Roasted potatoes work well as a side dish for beef, chicken, pork and fish. The addition of mustard and fresh herbs elevates the flavour so play around with different types.

Ingredients
 2 Tbsp canola oil
 2 Tbsp prepared yellow mustard
 1 Tbsp water
 3 cloves garlic, sliced thin
 1 tsp salt-free herb and garlic seasoning
 ½ tsp paprika
 ¼ tsp black pepper
 1 lb mini potatoes
 1 tsp fresh rosemary, chopped

Instructions
1

Preheat oven to 400° F (200° C).

2

In a large bowl, mix oil, mustard, water, garlic, seasoning, paprika and pepper.
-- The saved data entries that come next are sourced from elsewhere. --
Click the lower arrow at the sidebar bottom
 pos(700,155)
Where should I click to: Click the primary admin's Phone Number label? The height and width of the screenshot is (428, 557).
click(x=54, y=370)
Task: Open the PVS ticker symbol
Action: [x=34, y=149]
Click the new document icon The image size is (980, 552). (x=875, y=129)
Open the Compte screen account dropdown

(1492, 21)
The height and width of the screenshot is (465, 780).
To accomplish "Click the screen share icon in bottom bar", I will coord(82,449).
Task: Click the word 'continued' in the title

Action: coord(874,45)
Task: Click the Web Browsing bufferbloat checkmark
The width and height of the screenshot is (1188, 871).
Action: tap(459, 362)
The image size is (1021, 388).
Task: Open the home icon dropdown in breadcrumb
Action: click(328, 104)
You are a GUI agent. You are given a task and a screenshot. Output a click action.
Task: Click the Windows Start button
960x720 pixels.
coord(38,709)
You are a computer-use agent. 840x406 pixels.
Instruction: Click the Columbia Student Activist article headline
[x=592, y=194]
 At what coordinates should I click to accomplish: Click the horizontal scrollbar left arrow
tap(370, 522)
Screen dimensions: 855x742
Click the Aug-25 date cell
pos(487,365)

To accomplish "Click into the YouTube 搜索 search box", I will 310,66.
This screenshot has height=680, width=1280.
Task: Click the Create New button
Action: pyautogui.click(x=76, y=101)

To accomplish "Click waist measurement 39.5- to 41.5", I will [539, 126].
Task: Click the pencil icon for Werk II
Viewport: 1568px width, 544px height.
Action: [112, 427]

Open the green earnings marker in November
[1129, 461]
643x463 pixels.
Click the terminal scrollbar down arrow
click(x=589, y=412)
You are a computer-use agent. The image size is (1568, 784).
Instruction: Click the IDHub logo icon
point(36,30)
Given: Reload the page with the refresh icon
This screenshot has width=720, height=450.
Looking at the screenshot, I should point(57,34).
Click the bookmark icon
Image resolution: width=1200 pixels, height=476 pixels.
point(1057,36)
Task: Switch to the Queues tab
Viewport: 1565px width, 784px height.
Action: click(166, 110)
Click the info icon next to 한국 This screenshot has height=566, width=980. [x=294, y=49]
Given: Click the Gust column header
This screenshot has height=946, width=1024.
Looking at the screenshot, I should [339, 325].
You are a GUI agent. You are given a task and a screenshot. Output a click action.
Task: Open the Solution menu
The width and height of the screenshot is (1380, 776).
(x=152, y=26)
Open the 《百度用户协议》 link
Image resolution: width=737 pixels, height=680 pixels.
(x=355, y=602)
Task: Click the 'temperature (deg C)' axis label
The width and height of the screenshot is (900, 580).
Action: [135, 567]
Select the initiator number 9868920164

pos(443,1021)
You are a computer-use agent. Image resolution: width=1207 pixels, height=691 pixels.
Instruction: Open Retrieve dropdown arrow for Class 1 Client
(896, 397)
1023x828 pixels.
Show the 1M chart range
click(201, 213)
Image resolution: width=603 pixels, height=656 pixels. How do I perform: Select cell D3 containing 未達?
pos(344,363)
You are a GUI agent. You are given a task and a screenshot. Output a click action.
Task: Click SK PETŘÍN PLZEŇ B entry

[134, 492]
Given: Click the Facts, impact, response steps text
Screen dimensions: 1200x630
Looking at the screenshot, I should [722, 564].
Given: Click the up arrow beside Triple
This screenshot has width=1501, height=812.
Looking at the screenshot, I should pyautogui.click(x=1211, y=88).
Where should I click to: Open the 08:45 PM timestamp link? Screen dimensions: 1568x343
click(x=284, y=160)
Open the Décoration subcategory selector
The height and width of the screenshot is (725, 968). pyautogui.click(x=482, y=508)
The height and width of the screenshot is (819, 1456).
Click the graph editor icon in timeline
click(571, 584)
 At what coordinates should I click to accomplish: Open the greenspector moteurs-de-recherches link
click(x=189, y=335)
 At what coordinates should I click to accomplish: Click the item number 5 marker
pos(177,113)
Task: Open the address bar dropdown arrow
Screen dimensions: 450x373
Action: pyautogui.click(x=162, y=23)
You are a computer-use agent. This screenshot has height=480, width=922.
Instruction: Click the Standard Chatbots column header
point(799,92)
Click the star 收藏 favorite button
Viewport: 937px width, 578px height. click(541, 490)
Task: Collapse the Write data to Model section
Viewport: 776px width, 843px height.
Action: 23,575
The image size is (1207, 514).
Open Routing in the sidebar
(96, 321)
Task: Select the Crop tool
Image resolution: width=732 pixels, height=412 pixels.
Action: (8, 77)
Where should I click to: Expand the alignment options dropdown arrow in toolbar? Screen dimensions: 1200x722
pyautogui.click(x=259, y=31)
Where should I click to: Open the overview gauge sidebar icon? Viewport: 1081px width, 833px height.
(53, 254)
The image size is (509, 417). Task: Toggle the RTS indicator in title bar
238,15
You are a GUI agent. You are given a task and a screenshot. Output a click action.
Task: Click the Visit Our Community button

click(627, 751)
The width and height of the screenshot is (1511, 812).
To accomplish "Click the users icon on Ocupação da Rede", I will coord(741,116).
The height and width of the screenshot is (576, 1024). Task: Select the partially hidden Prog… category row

Add mini potatoes and toss well to coat.

3

Line a 7-inch x 11-inch (17 cm x 28 cm) baking pan with foil wrap and spray lightly with non-stick cooking spray or line pan with parchment paper.

4

Arrange potato mixture in a single layer on pan.

5

Bake 25-30 minutes or until potatoes are tender when pierced with a fork. If potatoes appear to be browning too much, loosely lay a sheet of foil wrap over them.

6

Garnish with chopped fresh rosemary (or other herbs such as thyme, basil or dill).